1. Supposing you have this data saved as `test_pwt.csv` in data directory , how can you read it into a data frame `df`?
2. How can we use `.iloc` to extract rows 3 to 8 and columns 1 to 5, inclusive?
3. How can we use df.index and df.loc to select rows 3 to 8 and both the country and tcgdp columns?
4. How do use the `country` variable as the index in this dataframe?
5. How can we rename `POP` to `population` and `tcgdp` to `total GDP`?
6. The population is in 1000s, how can we convert that to single units (persons in this case)?
7. Which countries have a `population` greater than 20 million?
8. How can we add a column `GDP per capita` showing real GDP per capita, in dollars per person?
9. Grouping the countries into "large" (> 20 million) and "small" (<= 20 million), what is the mean GDP per capita for each category?
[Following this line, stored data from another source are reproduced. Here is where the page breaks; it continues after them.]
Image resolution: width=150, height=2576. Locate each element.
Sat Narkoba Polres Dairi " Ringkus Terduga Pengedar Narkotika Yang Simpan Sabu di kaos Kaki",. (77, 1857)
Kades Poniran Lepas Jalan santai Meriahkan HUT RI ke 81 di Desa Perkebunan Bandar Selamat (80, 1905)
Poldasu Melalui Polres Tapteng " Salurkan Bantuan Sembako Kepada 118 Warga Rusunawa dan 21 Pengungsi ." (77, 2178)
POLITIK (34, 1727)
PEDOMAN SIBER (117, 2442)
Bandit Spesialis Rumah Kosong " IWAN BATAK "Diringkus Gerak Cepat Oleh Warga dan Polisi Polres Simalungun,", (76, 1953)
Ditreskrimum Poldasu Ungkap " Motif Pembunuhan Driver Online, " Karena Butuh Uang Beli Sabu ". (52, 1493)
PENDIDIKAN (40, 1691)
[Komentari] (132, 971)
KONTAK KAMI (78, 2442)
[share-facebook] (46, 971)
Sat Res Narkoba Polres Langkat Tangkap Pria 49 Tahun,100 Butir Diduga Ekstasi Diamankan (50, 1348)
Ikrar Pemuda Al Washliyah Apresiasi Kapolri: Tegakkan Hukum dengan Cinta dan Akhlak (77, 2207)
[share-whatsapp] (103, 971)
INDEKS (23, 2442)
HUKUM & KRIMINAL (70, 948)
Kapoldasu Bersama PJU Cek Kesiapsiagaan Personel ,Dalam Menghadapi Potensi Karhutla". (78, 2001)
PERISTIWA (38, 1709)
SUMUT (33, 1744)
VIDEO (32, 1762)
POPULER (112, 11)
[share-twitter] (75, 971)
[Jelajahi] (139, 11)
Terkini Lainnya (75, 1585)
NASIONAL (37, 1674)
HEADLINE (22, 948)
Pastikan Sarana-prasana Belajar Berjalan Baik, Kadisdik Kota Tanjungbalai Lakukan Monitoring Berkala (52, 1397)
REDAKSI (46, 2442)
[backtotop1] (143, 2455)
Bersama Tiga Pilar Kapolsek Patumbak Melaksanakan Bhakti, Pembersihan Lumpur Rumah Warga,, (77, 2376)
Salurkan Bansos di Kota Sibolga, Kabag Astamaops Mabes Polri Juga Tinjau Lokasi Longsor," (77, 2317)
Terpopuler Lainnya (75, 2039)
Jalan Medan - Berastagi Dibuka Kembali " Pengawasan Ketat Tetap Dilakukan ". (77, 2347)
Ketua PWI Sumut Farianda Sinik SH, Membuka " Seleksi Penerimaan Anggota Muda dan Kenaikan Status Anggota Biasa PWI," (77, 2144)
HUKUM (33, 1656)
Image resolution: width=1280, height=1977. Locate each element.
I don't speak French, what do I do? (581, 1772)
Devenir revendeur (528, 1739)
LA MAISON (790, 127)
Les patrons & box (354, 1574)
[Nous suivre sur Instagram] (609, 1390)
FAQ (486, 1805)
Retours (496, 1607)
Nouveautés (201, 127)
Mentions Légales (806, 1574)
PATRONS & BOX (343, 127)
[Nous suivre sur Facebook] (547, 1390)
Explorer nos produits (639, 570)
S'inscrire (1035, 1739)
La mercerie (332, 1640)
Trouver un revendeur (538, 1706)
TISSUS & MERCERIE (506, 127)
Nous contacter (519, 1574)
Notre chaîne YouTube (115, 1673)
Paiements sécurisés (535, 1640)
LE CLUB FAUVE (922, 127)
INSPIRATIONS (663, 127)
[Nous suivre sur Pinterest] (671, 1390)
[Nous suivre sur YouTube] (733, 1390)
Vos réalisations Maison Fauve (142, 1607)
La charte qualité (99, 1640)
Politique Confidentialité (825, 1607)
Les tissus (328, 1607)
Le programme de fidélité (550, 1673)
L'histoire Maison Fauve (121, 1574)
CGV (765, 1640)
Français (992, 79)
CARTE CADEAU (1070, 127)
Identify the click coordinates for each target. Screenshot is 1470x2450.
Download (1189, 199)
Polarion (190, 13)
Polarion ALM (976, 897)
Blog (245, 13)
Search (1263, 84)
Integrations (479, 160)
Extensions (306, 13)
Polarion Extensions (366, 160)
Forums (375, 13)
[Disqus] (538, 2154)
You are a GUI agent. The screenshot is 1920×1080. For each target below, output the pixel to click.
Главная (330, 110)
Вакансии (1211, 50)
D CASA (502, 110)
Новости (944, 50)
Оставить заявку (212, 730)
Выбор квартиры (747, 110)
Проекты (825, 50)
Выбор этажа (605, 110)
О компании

One of the nice things about pandas `DataFrame` and `Series` objects is that they have methods for plotting and visualization that work through Matplotlib.

For example, we can easily generate a bar plot of GDP per capita

In [None]:
ax = df['GDP percap'].plot(kind='bar')
ax.set_xlabel('country', fontsize=12)
ax.set_ylabel('GDP per capita', fontsize=12)
plt.show()

10. At the moment the data frame is ordered alphabetically on the countries. How can we use `sort_values()` to order it by `GDP per capita`?

Plotting as before now yields

In [None]:
ax = df['GDP percap'].plot(kind='bar')
ax.set_xlabel('country', fontsize=12)
ax.set_ylabel('GDP per capita', fontsize=12)
plt.show()

11. Which plot do you prefer, and why?